A gallery in New York. Swarms of wealthy patrons crowd into the doorway, hoping for even a glimpse of the goddesses. Gasps go up as the artist unveils her latest work. Journalists beg questions. "What will you do next?" "Miss Jinx, I hear your work is coveted by the large galleries." "Is it true you taught yourself?" "Miss Jinx, where does the beauty you paint come from?" "Miss Jinx," "Miss Jinx," "Jinxie, come on slugabed, Einie, Miney, and Mo want to see you."
Damnit. Still just a dream. I'm Jinx. Now I bet your waiting for the real name that I hate. Nonexistent. Legally, Jinx Murphy. How the hell did I get stuck with that name? Fun story, really. My grandmother was a Calcutta girl, married well. My grandfather had some brilliant idea and made a fortune, so when my Aunt Meena was born, he moved his family to California. My grandparents are strict Hindu, and live with my uncle Kalpan and his wife, now that he's married and living just outside of LA.

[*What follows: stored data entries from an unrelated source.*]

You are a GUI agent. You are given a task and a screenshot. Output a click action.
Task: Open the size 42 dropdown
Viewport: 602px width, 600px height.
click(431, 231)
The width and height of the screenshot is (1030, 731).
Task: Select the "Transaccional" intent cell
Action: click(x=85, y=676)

Amma and I are a good deal north of them. Amma is really into her Hindu heritage. She always hennas her limbs and wears saris she makes herself. She's beautiful, long limbs and dark flowing hair, always smiling. She's not rail thin, my mother. Very curvy and big hipped. You always see her, this dark figure in a red sari, in the garden. Our bungalow has an enormous garden. No yard, just garden. She's always out there, talking to the flowers. My grandmother says she named her perfectly, Ila, it means earth. You can't talk to her though.
Amma isn't quite all there, you see. My father was a political activist, a daredevil, an original. He overdosed when I was three. She refuses to acknowledge he's dead. I think the event was completely blocked out of her memory. Sometimes, when I'd been naughty, she would actually say 'Wait till your father gets home young lady.' I didn't have the heart to correct her.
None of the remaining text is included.